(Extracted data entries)

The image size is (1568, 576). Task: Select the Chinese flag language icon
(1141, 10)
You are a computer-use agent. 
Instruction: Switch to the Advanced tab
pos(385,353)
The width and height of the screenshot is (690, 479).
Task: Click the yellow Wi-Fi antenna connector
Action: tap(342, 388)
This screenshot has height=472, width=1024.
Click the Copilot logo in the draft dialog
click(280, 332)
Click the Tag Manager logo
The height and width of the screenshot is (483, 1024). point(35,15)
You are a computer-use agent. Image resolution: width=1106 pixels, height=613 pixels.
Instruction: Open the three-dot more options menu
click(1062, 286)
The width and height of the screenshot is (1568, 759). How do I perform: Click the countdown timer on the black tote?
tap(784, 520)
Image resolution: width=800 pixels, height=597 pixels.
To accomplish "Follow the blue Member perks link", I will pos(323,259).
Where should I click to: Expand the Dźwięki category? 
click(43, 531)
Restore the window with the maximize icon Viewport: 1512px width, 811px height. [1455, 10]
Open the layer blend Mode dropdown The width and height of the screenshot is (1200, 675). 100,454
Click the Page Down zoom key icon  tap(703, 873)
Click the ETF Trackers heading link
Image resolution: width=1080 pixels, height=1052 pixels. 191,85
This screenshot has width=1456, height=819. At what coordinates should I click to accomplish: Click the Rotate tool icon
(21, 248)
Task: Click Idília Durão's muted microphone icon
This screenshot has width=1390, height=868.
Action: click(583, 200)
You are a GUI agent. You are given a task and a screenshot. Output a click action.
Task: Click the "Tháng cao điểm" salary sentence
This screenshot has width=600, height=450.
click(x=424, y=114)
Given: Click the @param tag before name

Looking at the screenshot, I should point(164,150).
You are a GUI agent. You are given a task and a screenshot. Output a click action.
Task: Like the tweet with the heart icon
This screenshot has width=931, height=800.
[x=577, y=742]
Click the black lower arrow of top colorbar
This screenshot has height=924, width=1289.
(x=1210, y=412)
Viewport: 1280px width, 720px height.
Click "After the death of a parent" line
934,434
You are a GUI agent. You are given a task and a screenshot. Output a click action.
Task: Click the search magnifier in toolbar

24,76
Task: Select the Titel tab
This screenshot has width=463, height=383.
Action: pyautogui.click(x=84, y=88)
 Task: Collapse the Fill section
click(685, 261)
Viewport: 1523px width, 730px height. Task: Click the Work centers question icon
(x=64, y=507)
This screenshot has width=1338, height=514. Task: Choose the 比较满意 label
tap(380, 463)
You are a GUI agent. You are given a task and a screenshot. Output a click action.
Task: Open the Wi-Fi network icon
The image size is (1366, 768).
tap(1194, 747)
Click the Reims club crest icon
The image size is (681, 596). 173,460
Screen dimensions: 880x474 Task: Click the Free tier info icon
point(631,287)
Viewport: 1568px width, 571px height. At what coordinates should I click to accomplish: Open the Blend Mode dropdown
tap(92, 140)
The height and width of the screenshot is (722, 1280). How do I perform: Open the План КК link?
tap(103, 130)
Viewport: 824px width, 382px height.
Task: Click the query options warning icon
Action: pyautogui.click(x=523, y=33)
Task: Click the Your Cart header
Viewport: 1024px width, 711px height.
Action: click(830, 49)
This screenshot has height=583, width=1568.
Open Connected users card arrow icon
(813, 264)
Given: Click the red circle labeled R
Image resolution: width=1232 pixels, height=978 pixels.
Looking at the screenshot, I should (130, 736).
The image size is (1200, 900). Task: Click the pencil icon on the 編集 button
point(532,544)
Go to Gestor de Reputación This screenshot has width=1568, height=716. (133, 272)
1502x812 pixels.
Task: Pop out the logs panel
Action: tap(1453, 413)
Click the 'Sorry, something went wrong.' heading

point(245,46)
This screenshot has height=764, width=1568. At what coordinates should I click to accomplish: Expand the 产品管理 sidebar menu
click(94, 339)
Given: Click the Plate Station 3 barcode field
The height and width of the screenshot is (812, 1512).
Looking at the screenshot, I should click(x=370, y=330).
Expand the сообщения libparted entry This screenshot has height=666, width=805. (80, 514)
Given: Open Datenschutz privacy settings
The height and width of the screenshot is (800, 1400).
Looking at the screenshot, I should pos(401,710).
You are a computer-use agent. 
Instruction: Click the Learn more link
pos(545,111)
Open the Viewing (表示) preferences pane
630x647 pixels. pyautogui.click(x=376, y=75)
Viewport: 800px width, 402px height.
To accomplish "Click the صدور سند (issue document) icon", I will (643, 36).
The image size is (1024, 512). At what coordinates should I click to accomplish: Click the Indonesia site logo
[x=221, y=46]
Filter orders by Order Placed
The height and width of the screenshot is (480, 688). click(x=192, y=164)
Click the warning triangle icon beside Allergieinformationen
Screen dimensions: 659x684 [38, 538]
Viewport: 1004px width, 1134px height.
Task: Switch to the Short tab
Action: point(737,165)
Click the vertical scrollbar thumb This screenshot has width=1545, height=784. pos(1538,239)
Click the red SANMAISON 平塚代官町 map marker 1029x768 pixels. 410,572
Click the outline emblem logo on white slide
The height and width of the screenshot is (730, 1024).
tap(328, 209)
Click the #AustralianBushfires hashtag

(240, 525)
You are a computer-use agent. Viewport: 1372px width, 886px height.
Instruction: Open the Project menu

* **WHAT IS EXPECTED**: Using the entries above, quote each line verbatim from the first through the line that contains "This screenshot has height=472, width=1024.".

* **RESULT FOR THIS EXERCISE**:
The image size is (1568, 576). Task: Select the Chinese flag language icon
(1141, 10)
You are a computer-use agent. 
Instruction: Switch to the Advanced tab
pos(385,353)
The width and height of the screenshot is (690, 479).
Task: Click the yellow Wi-Fi antenna connector
Action: tap(342, 388)
This screenshot has height=472, width=1024.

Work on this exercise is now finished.